§ Your goal: Reproduce every line of the material below without changing anything.
──────── Exercise data ────────
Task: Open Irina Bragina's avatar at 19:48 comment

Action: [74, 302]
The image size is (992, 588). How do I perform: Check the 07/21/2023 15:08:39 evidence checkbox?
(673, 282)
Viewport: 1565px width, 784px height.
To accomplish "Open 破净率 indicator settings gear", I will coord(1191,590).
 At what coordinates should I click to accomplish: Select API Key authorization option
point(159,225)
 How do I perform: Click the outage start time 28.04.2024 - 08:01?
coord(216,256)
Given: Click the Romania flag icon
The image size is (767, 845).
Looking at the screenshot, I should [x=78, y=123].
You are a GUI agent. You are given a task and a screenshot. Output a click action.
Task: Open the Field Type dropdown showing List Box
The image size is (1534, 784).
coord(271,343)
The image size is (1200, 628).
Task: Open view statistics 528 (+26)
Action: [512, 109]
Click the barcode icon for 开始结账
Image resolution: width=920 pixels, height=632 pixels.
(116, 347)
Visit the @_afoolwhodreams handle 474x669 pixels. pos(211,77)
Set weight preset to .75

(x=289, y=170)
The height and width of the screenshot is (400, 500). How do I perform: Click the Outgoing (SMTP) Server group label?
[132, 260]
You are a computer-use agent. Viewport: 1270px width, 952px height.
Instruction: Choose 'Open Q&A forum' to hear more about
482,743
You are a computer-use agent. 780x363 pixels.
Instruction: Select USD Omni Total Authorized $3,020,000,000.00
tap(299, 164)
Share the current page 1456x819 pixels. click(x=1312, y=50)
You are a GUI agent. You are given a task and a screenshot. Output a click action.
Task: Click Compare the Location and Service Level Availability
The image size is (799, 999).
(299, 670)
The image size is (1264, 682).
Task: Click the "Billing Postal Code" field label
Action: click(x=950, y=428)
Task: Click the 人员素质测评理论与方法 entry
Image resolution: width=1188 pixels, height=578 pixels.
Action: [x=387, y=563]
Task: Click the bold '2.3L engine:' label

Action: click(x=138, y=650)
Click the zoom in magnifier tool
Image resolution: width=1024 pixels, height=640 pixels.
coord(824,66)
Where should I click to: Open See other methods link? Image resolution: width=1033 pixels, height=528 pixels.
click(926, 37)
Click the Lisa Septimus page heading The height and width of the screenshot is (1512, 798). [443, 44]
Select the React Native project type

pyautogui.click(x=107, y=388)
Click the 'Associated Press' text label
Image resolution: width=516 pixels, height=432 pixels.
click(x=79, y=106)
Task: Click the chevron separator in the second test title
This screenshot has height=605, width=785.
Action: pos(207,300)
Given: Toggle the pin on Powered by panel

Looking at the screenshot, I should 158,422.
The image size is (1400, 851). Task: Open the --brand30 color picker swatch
────────
§ Task answer:
Task: Open Irina Bragina's avatar at 19:48 comment

Action: [74, 302]
The image size is (992, 588). How do I perform: Check the 07/21/2023 15:08:39 evidence checkbox?
(673, 282)
Viewport: 1565px width, 784px height.
To accomplish "Open 破净率 indicator settings gear", I will coord(1191,590).
 At what coordinates should I click to accomplish: Select API Key authorization option
point(159,225)
 How do I perform: Click the outage start time 28.04.2024 - 08:01?
coord(216,256)
Given: Click the Romania flag icon
The image size is (767, 845).
Looking at the screenshot, I should [x=78, y=123].
You are a GUI agent. You are given a task and a screenshot. Output a click action.
Task: Open the Field Type dropdown showing List Box
The image size is (1534, 784).
coord(271,343)
The image size is (1200, 628).
Task: Open view statistics 528 (+26)
Action: [512, 109]
Click the barcode icon for 开始结账
Image resolution: width=920 pixels, height=632 pixels.
(116, 347)
Visit the @_afoolwhodreams handle 474x669 pixels. pos(211,77)
Set weight preset to .75

(x=289, y=170)
The height and width of the screenshot is (400, 500). How do I perform: Click the Outgoing (SMTP) Server group label?
[132, 260]
You are a computer-use agent. Viewport: 1270px width, 952px height.
Instruction: Choose 'Open Q&A forum' to hear more about
482,743
You are a computer-use agent. 780x363 pixels.
Instruction: Select USD Omni Total Authorized $3,020,000,000.00
tap(299, 164)
Share the current page 1456x819 pixels. click(x=1312, y=50)
You are a GUI agent. You are given a task and a screenshot. Output a click action.
Task: Click Compare the Location and Service Level Availability
The image size is (799, 999).
(299, 670)
The image size is (1264, 682).
Task: Click the "Billing Postal Code" field label
Action: click(x=950, y=428)
Task: Click the 人员素质测评理论与方法 entry
Image resolution: width=1188 pixels, height=578 pixels.
Action: [x=387, y=563]
Task: Click the bold '2.3L engine:' label

Action: click(x=138, y=650)
Click the zoom in magnifier tool
Image resolution: width=1024 pixels, height=640 pixels.
coord(824,66)
Where should I click to: Open See other methods link? Image resolution: width=1033 pixels, height=528 pixels.
click(926, 37)
Click the Lisa Septimus page heading The height and width of the screenshot is (1512, 798). [443, 44]
Select the React Native project type

pyautogui.click(x=107, y=388)
Click the 'Associated Press' text label
Image resolution: width=516 pixels, height=432 pixels.
click(x=79, y=106)
Task: Click the chevron separator in the second test title
This screenshot has height=605, width=785.
Action: pos(207,300)
Given: Toggle the pin on Powered by panel

Looking at the screenshot, I should 158,422.
The image size is (1400, 851). Task: Open the --brand30 color picker swatch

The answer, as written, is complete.